Der Roman »Schule der Arbeitslosen« von Joachim Zelter spielt im Jahr 2016, und die Zukunft der Arbeit liegt in der steigenden Arbeitslosigkeit. Noch immer wird das Fehlen von Jobs als das Grundübel der Zeit ausgemacht, und die Ursache dafür wird den Betroffenen zugeschrieben. In Talkshows und Handbüchern lernen sie: »Wir haben falsch gelebt. Falsch!« Mit die­ser Einsicht und zwei Taschen pro Person reist eine Gruppe Arbeitsloser nach Sphericon, einer »School of Life«, in der die mentalen Defizite der Arbeitslosen ausgeglichen werden sollen. »Sphericon ist weder Konzept noch Programm«, lesen die Arbeitslosen, die nun »Trainees« heißen. Es sei »das umfassende Einschreiten gegen jede Art von Stillstand oder Inaktivität«.

»Eine stillgelegte Fabrik in einem niedergegange­nen Industriegebiet« ist der Schauplatz der Umerziehung. Zelters Negativutopie ereignet sich nicht zwischen gigantomanischen Bauten, sondern in einem abgewrackten Gewerbegebiet. In einer alten Fabrik sind »coaching zones, training points, recreation sectors« untergebracht.

Die Koppelung von Selbstwert und Arbeit ist den Arbeitslosen bis in die Körper eingeschrieben. Bei der Abfahrt steigen sie mit »schiefen Bewegungen« in die Busse der Arbeitsagentur. Nach der Ankunft werden die »ehemaligen« Arbeitslosen in Teams aufgeteilt und müssen ohne Pause an sich arbeiten, um das perfekte Bewerberprofil zu erlangen. Das wichtigste Ziel der Schulung ist es, einen Mentalitätswechsel herbeizuführen. Orwell tritt auf den Plan. Schulische Merksätze wie »Freedom is Work« erinnern an dessen Spruch »Freiheit ist Sklaverei«. Die Trainees werden auf die neue Ideologie der Arbeit eingeschworen: »Es gibt in Sphericon kein Aber.« Schriftliche Lebensläufe werden abgefasst und sollen die Teilnehmer dazu bringen, mit den eigenen individuellen Lebensläufen abzu­schließen.

Im Zentrum des Romans stehen das Bewerbungs­team Apollo, sein Trainer Ansgar Fest und die Trai­nees Roland Bergmann und Karla Meier.
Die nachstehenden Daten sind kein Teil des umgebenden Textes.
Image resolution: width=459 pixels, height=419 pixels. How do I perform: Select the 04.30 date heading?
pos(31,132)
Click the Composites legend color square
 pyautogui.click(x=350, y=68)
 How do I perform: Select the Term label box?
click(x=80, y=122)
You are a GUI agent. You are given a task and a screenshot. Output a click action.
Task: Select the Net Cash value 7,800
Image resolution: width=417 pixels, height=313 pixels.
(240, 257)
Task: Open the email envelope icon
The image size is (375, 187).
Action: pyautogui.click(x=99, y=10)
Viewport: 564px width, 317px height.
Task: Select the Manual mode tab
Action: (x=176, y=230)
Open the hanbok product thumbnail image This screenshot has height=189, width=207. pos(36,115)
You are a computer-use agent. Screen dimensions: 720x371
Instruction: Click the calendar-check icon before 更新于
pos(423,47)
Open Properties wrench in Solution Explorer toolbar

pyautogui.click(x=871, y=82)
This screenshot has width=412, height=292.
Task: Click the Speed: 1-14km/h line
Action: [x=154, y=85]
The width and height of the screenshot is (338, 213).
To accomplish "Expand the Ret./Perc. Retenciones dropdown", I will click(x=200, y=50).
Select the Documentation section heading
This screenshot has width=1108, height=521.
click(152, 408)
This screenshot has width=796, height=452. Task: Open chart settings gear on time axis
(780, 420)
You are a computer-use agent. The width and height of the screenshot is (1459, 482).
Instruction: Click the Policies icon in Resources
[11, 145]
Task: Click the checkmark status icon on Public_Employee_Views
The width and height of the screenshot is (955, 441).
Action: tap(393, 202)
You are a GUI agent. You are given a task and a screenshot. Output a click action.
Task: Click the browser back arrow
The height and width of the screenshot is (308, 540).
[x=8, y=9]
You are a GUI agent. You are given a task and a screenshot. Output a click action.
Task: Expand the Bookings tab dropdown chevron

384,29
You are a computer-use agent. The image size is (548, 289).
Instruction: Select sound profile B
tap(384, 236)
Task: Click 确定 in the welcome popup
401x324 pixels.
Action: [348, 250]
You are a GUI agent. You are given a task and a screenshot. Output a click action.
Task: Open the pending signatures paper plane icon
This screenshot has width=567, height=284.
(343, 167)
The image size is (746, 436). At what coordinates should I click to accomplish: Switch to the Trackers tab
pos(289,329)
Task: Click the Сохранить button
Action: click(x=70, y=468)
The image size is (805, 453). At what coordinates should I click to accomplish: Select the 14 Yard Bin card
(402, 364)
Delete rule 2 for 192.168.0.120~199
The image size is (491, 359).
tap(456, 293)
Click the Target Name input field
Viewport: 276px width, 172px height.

Fest gilt als hoch qualifizierter Coach und führt die Gruppe mit militärischer Disziplin. »Versuchen Sie es! Tele­fonieren Sie!« feuert er die Trainees an, damit sie bei den Arbeitsstellen von gerade verstorbenen Leuten anrufen, um sich auf deren frei gewordene Jobs zu bewerben. Roland Bergmann jedoch stellt sich mit einem gewissen Eigensinn quer, und auch Karla Meier wird zur Gegenspielerin von Fest. Sie und Bergmann befreunden sich und reden unerlaub­terweise über ihre Vergangenheit. Zwei Nächte in den für den schnellen Sex konzipierten »Weekend Suites« nutzen die beiden, um ausführlich mitein­ander zu sprechen. Einst war Sex auf der Arbeit tabu – in Sphericon wird Reden zum widerständigen Akt.

Dann wird Sphericon von der Arbeitsagentur belobigt und erhält die Bewilligung für eine neue Trainerstelle, auf die sich nun die Trainees bewerben dürfen. Oder müssen, wie man Karla Meier bald bedeutet. Die Aussicht auf eine richtige Stelle löst fieberhafte Arbeit an den Lebensläufen und Bewerbungen aus, die in öffentlichen Vorstellungswettbewerben präsentiert werden.

Joachim Zelter spitzt in seinem Roman be­kannte Phänomene der gegenwärtigen Beschäftigungskrise zu, zum Beispiel die Abwer­tung von Arbeitslosen oder das verbissene Bewerbungstraining. Das Ergebnis ist eine New-Economy-Diktatur, in der die »Sucharbeit« zum Lebenssinn wird. Der Arbeitslose Roland Bergmann wird trotz hoher sozialer und beruflicher Kompetenzen als Person entwertet.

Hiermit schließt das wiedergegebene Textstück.